As I continued through high school, I came to know songs like Games Without Frontiers, I Go Swimming, and even Walk Through The Fire (a track from the Against All Odds soundtrack) from the rock and alternative stations I listened to.

I purchased Gabriel’s commercial breakthrough So upon release and began delving into his self-titled back catalog even snagging a copy of the soundtrack to Birdy on which the singer reworked some of his previously released tracks.

By the time Passion, Gabriel’s stunningly evocative collection of music from and inspired by the movie The Last Temptation Of Christ arrived in ’89, I was completely on board and awaiting each new release.

Of course, I soon learned that waiting for new music from Peter Gabriel was almost as maddening as waiting for Godot, but arrive the next album did when he released Us in autumn of 1992.

It was on the subsequent tour for Us that a friend from the record store where I was working snagged a handful of tickets on the day of show and six of us made a three-hour road trip.

The band – featuring long-time members like bassist Tony Levin and guitarist David Rhodes as well as newer members like drummer Manu Katché and violinist Shankar – was stellar and Gabriel was riveting.

Of all those shows I’ve seen, over all these years, I have never seen a performer absolutely own an audience as Peter Gabriel that night. There were some visual effects, but they were minimal, unobtrusive, and perfectly complimented the music.

The focal point was the man and the music.

At several points during the show, I vividly recall scanning the sold-out arena and being amazed at how transfixed the entire crowd was, all eyes set on the singer.

Afterwards, my friends and I huddled outside on the concourse, smoking cigarettes and discussing what we had just witnessed.
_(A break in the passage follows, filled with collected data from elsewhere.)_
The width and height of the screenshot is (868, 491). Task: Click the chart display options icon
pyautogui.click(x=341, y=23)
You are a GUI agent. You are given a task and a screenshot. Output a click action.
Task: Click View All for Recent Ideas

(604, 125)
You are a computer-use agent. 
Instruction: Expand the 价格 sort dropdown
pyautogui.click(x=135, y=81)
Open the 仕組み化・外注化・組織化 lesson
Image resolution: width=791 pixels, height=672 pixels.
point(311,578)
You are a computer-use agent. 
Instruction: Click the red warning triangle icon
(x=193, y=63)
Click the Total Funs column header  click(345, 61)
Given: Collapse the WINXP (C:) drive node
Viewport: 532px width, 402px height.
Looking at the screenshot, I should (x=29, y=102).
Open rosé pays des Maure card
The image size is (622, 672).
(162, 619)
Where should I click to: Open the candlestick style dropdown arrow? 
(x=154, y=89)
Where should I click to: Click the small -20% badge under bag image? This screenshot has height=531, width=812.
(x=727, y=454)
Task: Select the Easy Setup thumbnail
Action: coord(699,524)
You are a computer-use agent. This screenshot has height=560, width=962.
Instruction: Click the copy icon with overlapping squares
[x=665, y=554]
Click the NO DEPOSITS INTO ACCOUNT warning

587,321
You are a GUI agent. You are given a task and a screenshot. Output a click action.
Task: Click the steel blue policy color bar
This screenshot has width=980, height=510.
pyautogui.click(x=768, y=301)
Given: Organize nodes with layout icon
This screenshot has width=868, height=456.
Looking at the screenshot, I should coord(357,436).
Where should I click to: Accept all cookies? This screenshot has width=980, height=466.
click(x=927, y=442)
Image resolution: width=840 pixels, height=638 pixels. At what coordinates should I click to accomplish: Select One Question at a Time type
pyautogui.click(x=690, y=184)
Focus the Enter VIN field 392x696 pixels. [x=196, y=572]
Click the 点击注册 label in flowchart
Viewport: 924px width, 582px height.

The most effusive praise coming from our receiving clerk, a tall, burly character with long, stringy hair.

The guy was a punk rock fan, had once been a road manager for Scottish punk group The Exploited, and liked relatively little music outside the genre. A good fifteen years older than most of us, he was old enough to claim to have seen Jimi Hendrix in concert.

He declared it to be the best show he’d ever seen.

I couldn’t argue otherwise.

Here are four songs Peter Gabriel performed that night which I recall as being particularly memorable…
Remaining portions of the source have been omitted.